• _Exercise aim_
From the entries, copy out every line in which the word "field" is found.

(Records drawn from a dataset)
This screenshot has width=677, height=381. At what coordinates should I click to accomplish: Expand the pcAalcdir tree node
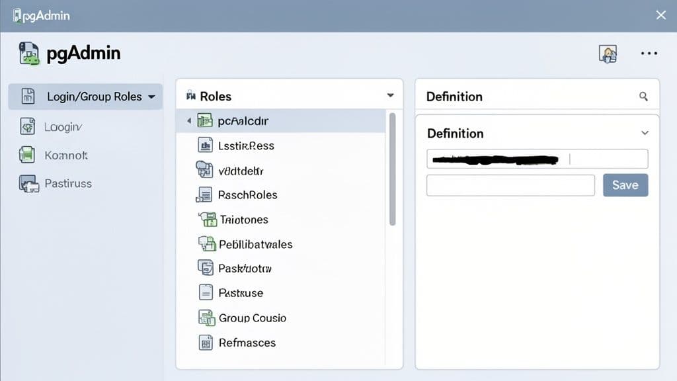tap(188, 120)
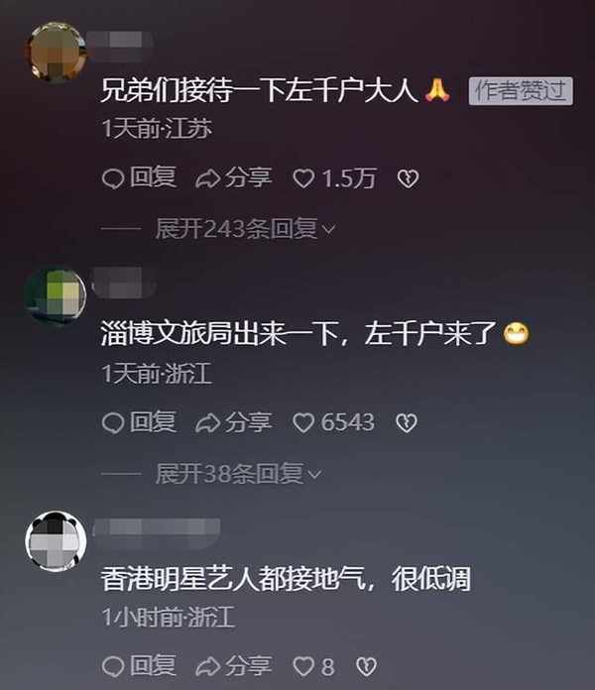The image size is (595, 690).
Task: Open the third commenter's blurred username
Action: tap(157, 530)
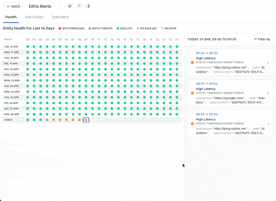Viewport: 276px width, 201px height.
Task: Click the With Threats orange legend dot
Action: click(90, 28)
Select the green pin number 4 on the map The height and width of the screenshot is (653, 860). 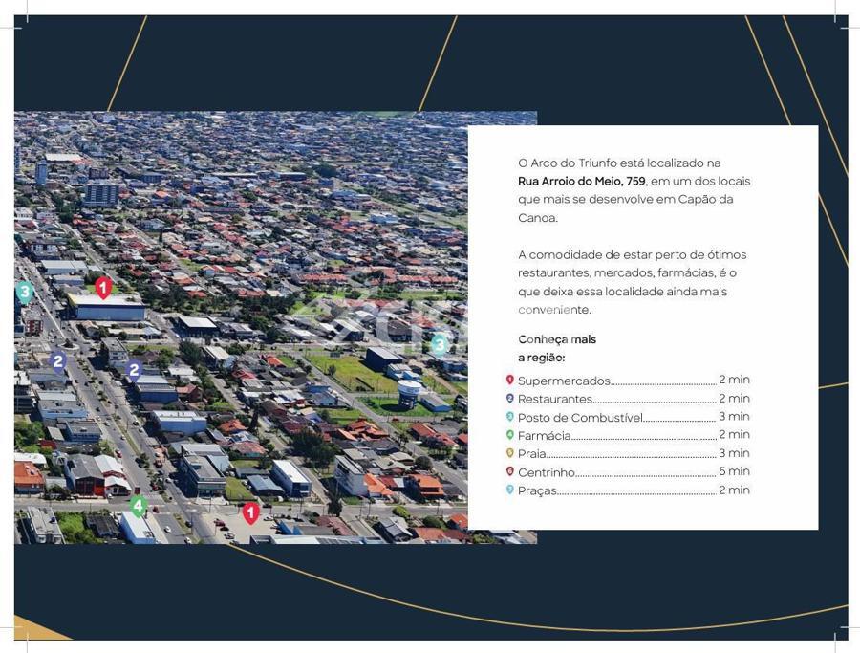click(139, 506)
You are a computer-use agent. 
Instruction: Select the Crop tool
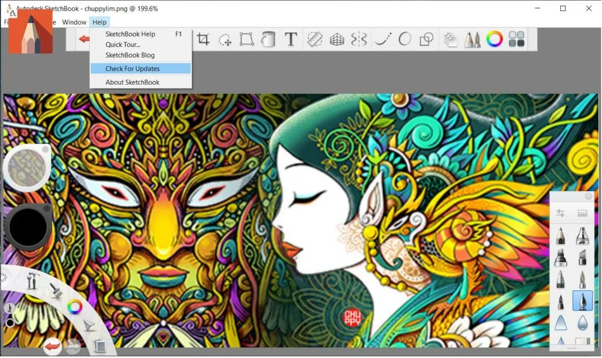(x=204, y=39)
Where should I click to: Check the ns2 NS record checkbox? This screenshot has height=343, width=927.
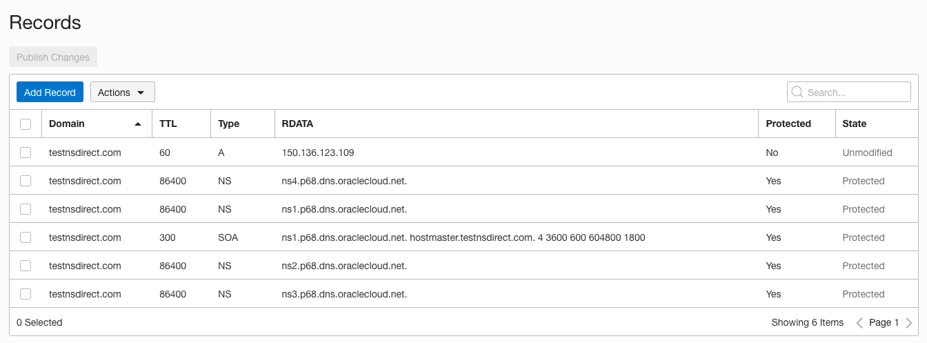26,266
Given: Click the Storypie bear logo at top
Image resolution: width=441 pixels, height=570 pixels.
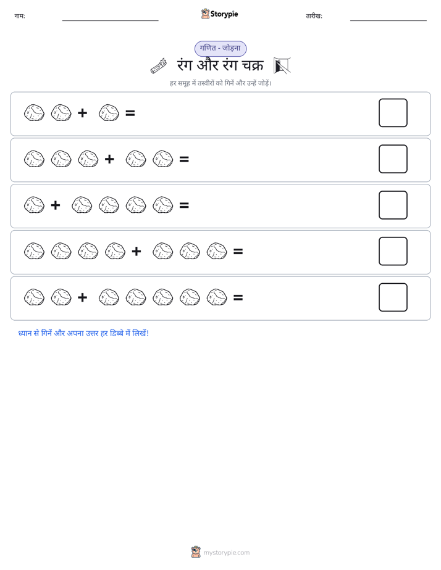Looking at the screenshot, I should pos(205,14).
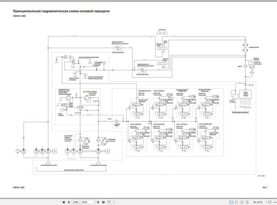Go to the previous page

point(69,202)
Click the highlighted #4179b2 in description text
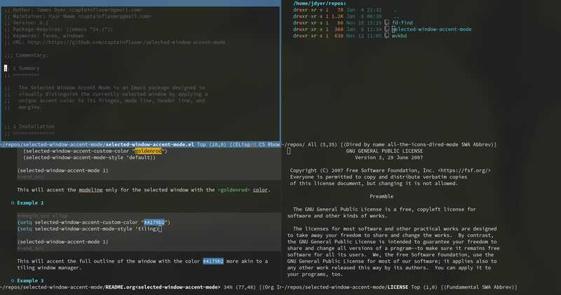 (x=212, y=261)
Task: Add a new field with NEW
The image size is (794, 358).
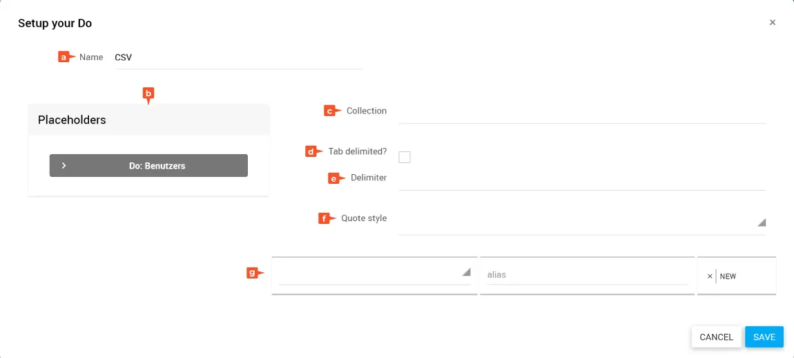Action: click(728, 276)
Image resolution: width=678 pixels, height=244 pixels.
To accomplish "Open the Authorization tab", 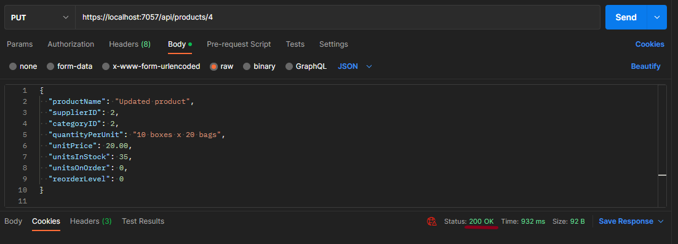I will point(71,44).
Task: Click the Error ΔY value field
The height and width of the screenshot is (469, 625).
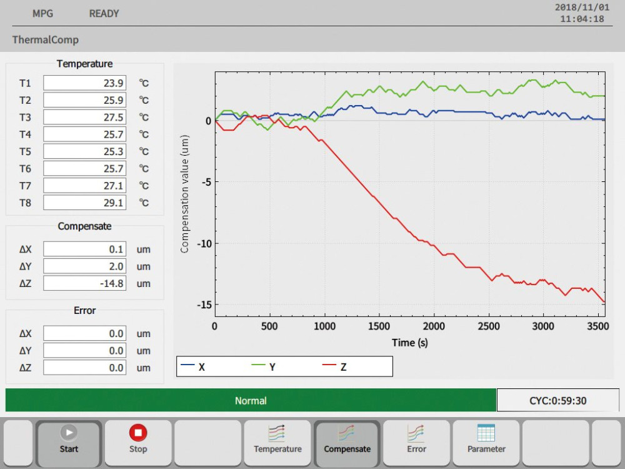Action: (85, 350)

• _Response to the exercise_
Task: Add a new field with NEW
Task: Click the Error ΔY value field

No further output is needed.